| REQUESTS |
- 1) In the George MacIntyre text, which team did the former Vanderbilt coach play quarterback for?
- 2) Reproduce the George MacIntyre text word for word from "Eyes don't have" to "quarterback George MacIntyre.".

━━━ SUPPLIED TEXT ━━━

George MacIntyre the grandfather and grandson

Google "George MacIntyre" and the results drill to the core of who he is.

At the top of the page is an image of MacIntyre in a long-sleeved, crimson-colored Alabama T-shirt. Saban is to his left, cheeks creased by a smile.

Vanderbilt head football coach George MacIntyre moves through the Commodore squad, which was lined up for an official team picture at Dudley Field on Aug. 18, 1983.
Vanderbilt head football coach George MacIntyre moves through the Commodore squad, which was lined up for an official team picture at Dudley Field on Aug. 18, 1983.

Eyes don't have to wander far to find these words, though: "Born April 30, 1939, St. Petersburg, FL" and "Died January 5, 2016, Nashville, TN."

Those words tell the beginning and the end of the life of another person named George MacIntyre. A life that was lived a lot in between. That is Matt's father. That is George's grandfather. That is former Vanderbilt football coach, one-time SEC and national coach of the year. That is former Miami Hurricanes quarterback George MacIntyre.

The symmetry is symbolic, if not symbiotic. Grandfather and grandson.

━━━ RECORDS PROVIDED ━━━

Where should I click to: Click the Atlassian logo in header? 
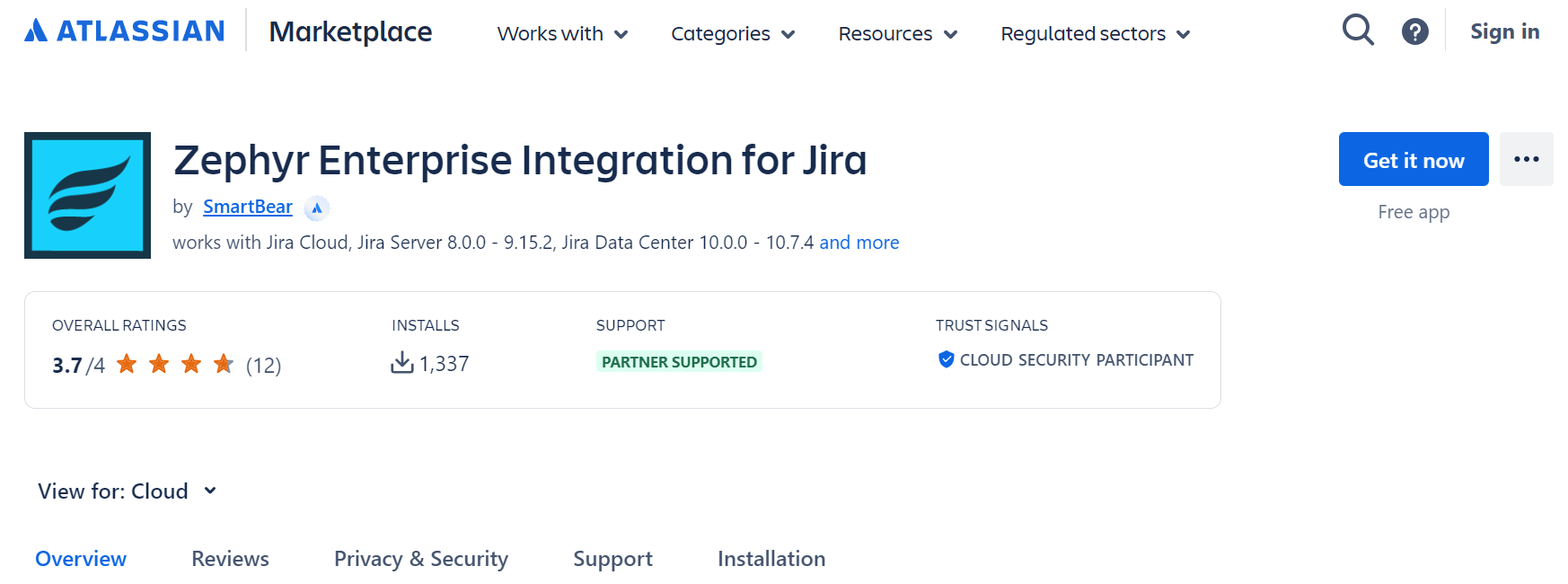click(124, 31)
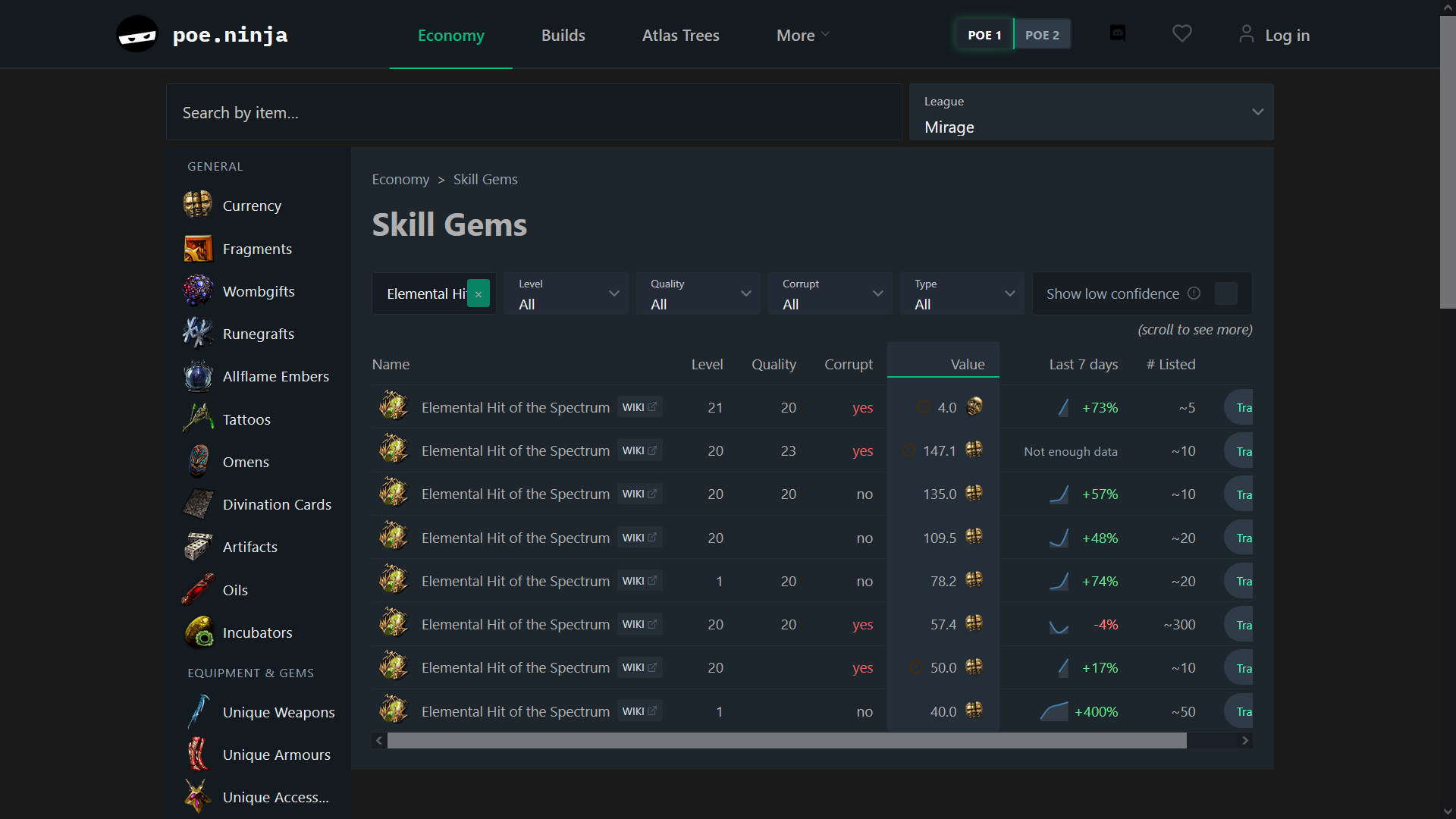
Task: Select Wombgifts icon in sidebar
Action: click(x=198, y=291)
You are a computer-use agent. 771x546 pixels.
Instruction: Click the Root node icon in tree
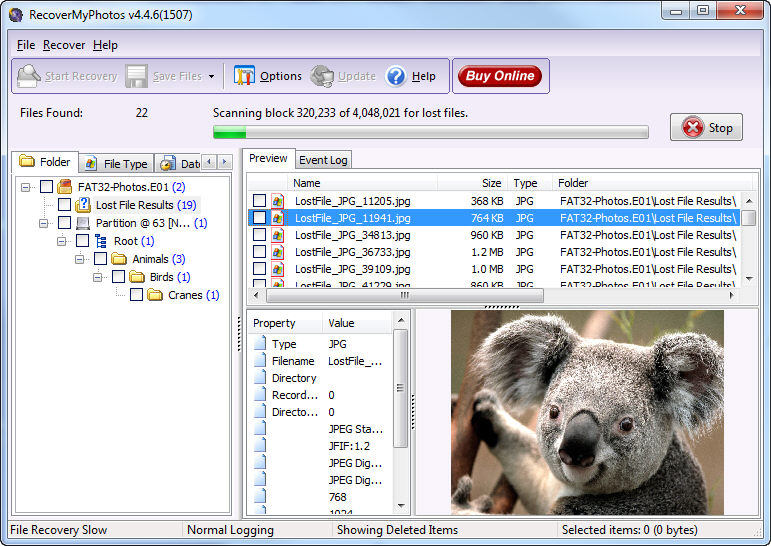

━━━

| THE ANSWERS |
- 1) The Miami Hurricanes.

- 2)
Eyes don't have to wander far to find these words, though: "Born April 30, 1939, St. Petersburg, FL" and "Died January 5, 2016, Nashville, TN."

Those words tell the beginning and the end of the life of another person named George MacIntyre. A life that was lived a lot in between. That is Matt's father. That is George's grandfather. That is former Vanderbilt football coach, one-time SEC and national coach of the year. That is former Miami Hurricanes quarterback George MacIntyre.